**Written instruction**
Render each line of the material below as a string in a JSON list, one string per line, and leave out any blank lines.

Records for locating described items:
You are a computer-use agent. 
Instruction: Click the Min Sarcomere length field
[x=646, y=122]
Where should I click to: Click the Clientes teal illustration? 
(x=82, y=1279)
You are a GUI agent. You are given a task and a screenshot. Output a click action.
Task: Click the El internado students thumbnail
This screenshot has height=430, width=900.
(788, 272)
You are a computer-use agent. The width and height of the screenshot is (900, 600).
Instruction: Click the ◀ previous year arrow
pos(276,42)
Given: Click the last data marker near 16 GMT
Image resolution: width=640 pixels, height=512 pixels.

**Result below**
[
  "You are a computer-use agent. ",
  "Instruction: Click the Min Sarcomere length field",
  "[x=646, y=122]",
  "Where should I click to: Click the Clientes teal illustration? ",
  "(x=82, y=1279)",
  "You are a GUI agent. You are given a task and a screenshot. Output a click action.",
  "Task: Click the El internado students thumbnail",
  "This screenshot has height=430, width=900.",
  "(788, 272)",
  "You are a computer-use agent. The width and height of the screenshot is (900, 600).",
  "Instruction: Click the ◀ previous year arrow",
  "pos(276,42)",
  "Given: Click the last data marker near 16 GMT",
  "Image resolution: width=640 pixels, height=512 pixels."
]